## Task item
The lines to be copied run from the one containing "BLOG (230, 1647)" to the end of the material below; reproduce them exactly, including both ends, and nothing more.

## Provided information

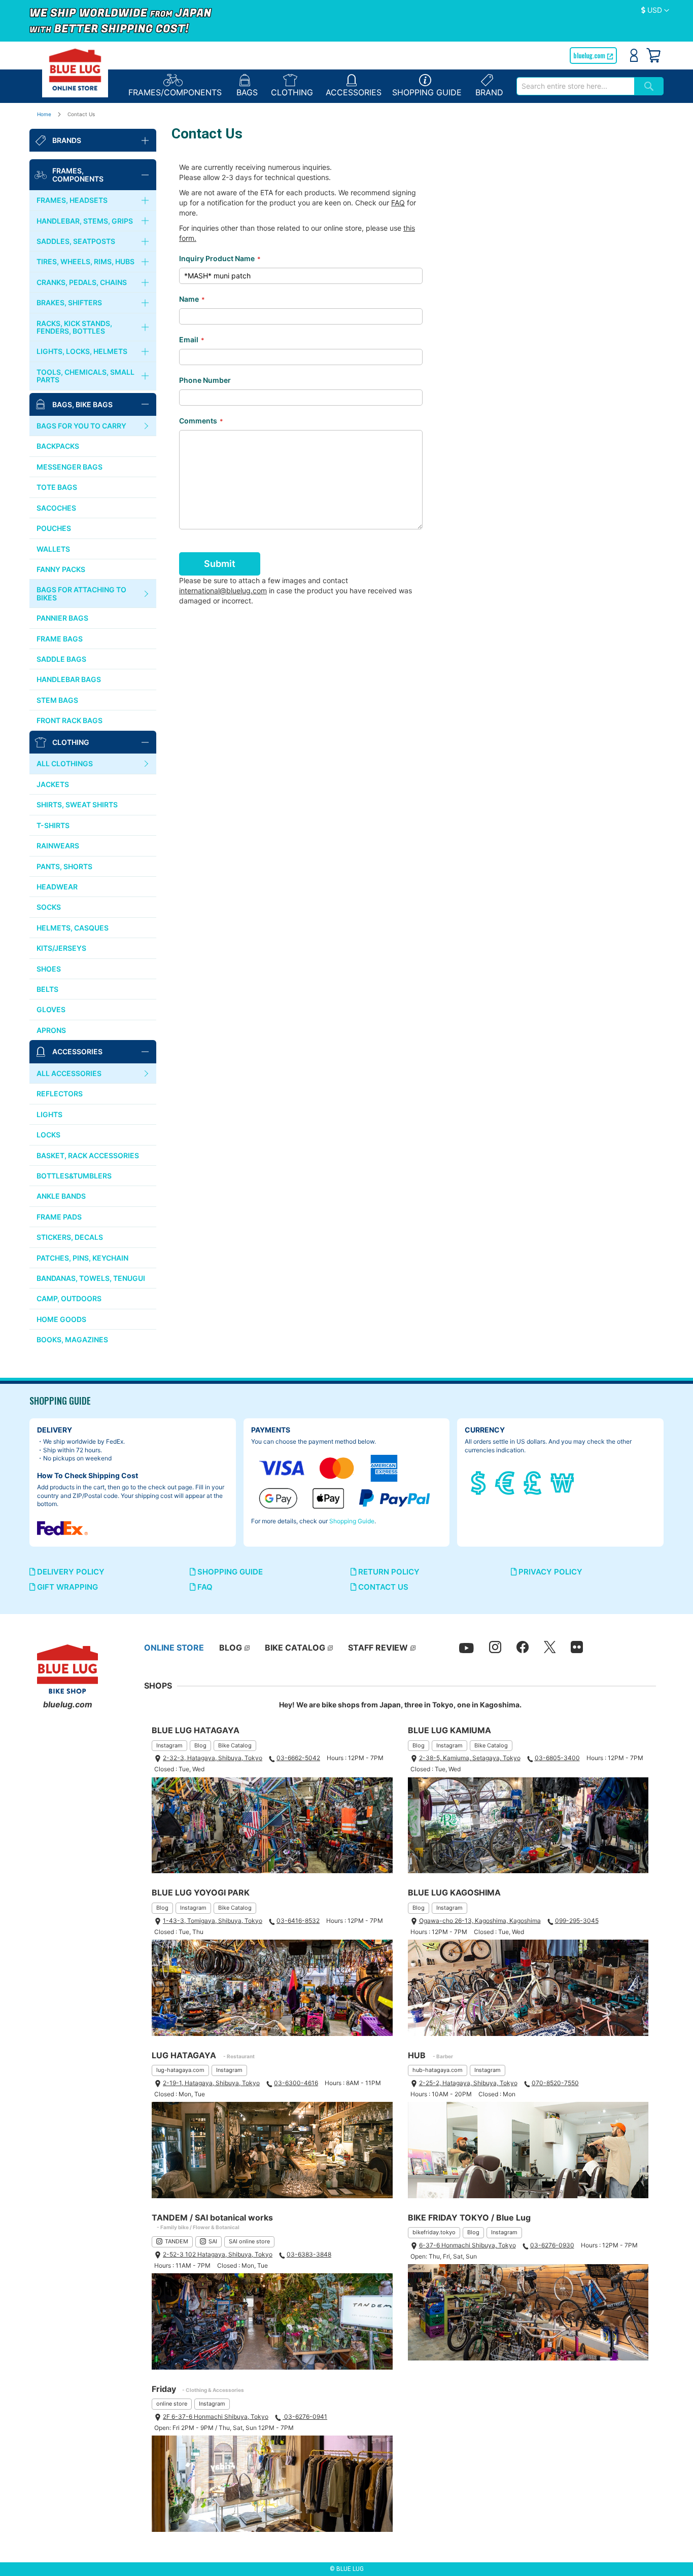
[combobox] (575, 86)
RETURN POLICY (388, 1572)
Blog (200, 1745)
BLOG (230, 1647)
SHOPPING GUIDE (229, 1572)
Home (45, 114)
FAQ (398, 202)
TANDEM (176, 2241)
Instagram (169, 1745)
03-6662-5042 (298, 1758)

## Output of the exercise
BLOG (230, 1647)
SHOPPING GUIDE (229, 1572)
Home (45, 114)
FAQ (398, 202)
TANDEM (176, 2241)
Instagram (169, 1745)
03-6662-5042 (298, 1758)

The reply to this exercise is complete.